__ACTIVITY__: Continue the C++ pointer discussion below from the point where it stops.

In parseRhSLhs2(), aCommands[n][n] is assigned a pointer. That means that aCommands needs to be a char *** object, not a char ** object.

This means that you need to pass an array of pointers to parseRhsLhs2(). So, in sortOut(), char *aCommands_[MAXCOMMANDS}; char *aCommands2_[MAXCOMMANDS][2];

Get rid of the pCommands_ and pCommands2_ variables. They are not needed.

In Input::parse2(), the third argument should be of type char **, not char *, and:

    aCommands[filed_] = strdup(pStr_);

In Input::parseLhsRhs2(), the third argument should be of type char **, not char *.

It really didnt like that lol

INPUT.cpp: In member function ‘void Input::sortOut()’:
INPUT.cpp:20: error: no matching function for call to ‘Input::parse2(char [17], char [0], char [11], int*)’
/INPUT.h:22: note: candidates are: void Input::parse2(char*, char*, char**, int*)
INPUT.cpp:21: error: no matching function for call to ‘Input::parseLhsRhs2(char [11], char [0], char [11][2], int*)’
/INPUT.h:24: note: candidates are: void Input::parseLhsRhs2(char*, char*, char***, int*)

void Input::sortOut(){
  char  cData_[]   = "s1=10;s2=1;p=100";  // readdataIn
  int   nCommands_ = 0;
  char aCommands_[MAXCOMMANDS]={
    0x0  };
  char aCommands2_[MAXCOMMANDS][2]={
    0x0  };

  parse2(cData_,breaker_,aCommands_,&nCommands_);
  parseLhsRhs2(aCommands_,breaker_,aCommands2_,&nCommands_);
}

void Input::parse2(char* record, char* delim, char** aCommands,int* nCommands){
  char* pStr_  = strtok(record,delim);
  char  field_ = 0;

  while(pStr_)

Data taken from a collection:

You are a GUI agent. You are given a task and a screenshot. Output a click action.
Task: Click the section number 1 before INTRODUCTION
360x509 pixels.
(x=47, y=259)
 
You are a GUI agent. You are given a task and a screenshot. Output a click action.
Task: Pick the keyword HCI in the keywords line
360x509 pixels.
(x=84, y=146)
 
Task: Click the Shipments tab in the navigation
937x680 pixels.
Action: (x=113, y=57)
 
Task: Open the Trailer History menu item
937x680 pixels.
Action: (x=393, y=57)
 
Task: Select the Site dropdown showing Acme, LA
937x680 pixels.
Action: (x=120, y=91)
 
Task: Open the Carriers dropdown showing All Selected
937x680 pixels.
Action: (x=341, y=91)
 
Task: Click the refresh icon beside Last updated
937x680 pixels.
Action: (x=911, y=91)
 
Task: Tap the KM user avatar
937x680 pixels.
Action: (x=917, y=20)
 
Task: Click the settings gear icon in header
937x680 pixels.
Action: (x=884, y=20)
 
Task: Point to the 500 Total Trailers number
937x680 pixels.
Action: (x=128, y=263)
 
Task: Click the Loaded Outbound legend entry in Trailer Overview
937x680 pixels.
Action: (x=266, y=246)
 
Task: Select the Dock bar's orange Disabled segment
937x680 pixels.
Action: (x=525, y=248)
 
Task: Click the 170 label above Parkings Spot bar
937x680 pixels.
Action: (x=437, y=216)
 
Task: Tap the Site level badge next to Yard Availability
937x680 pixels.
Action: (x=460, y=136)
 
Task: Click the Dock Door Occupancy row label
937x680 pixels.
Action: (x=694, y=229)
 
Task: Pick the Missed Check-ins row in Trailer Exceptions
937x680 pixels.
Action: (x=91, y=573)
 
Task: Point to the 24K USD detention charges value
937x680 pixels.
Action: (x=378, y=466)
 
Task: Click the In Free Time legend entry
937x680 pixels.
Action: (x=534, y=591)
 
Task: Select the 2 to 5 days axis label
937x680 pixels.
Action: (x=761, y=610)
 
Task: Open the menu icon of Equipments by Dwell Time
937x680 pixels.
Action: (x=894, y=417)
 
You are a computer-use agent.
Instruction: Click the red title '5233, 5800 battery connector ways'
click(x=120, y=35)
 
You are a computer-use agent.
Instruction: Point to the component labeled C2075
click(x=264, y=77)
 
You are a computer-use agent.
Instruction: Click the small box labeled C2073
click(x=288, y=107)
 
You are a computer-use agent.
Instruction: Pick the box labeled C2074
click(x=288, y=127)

__SOLVED PROBLEM__:
  {
    aCommands[field_] = strdup(pStr_);
    field_++;
    pStr_ = strtok('\0',delim);
  }		
  *nCommands = field_;
}

void Input::parseLhsRhs2(char* record, char* delim, char*** aCommands,int* nCommands){
  for (char i=0 ; i<(*nCommands) ; i++){
    char* pCmd_ = strtok(record,delim);
    aCommands[i][0] = strdup(pCmd_);
    pCmd_ = strtok('\0',delim);
    aCommands[i][1] = strdup(pCmd_);
    record++;  // Advance to next command
  }
}

It really didnt like that lol

I'm getting tired of trying to tell you that the variable you are trying to pass to a function, the call to that function, the function definition, AND the function code ALL need to match.

You can't just change the function definition and expect it to work.

You changed the definition of parse2, but not the type of the argument you are trying to pass to it. The compiler told you that. That's what the first message is saying.

You changed the definition of parseLhsRhs2, but not the type of the argument you are trying to pass to it. The compiler told you that. That's what the second message is saying.

Ok ok, I’m still learning.

The definitions are:

char  aCommands_[MAXCOMMANDS]
char  aCommands_[MAXCOMMANDS][2]

Which are arrays, which by definition in cpp are pointers.

The functions are:

void Input::parse2(char* record, char* delim, char** aCommands,int* nCommands)
void Input::parseLhsRhs2(char* record, char* delim, char*** aCommands,int* nCommands)

Which is what you said it needs to be

In Input::parse2(), the third argument should be of type char **, not char *, and:
In Input::parseLhsRhs2(), the third argument should be of type char ***, not char **.

The function commands assign pointers to:

aCommands[field_]
aCommands[i][0]

Which is the same format as the original definitions.

The function calls are:

parse2(cData_,breaker_,aCommands_,&nCommands_);
  parseLhsRhs2(aCommands_,breaker_,aCommands2_,&nCommands_);

As I am passing the whole array into the function.

I really don’t see where the inconsistency is?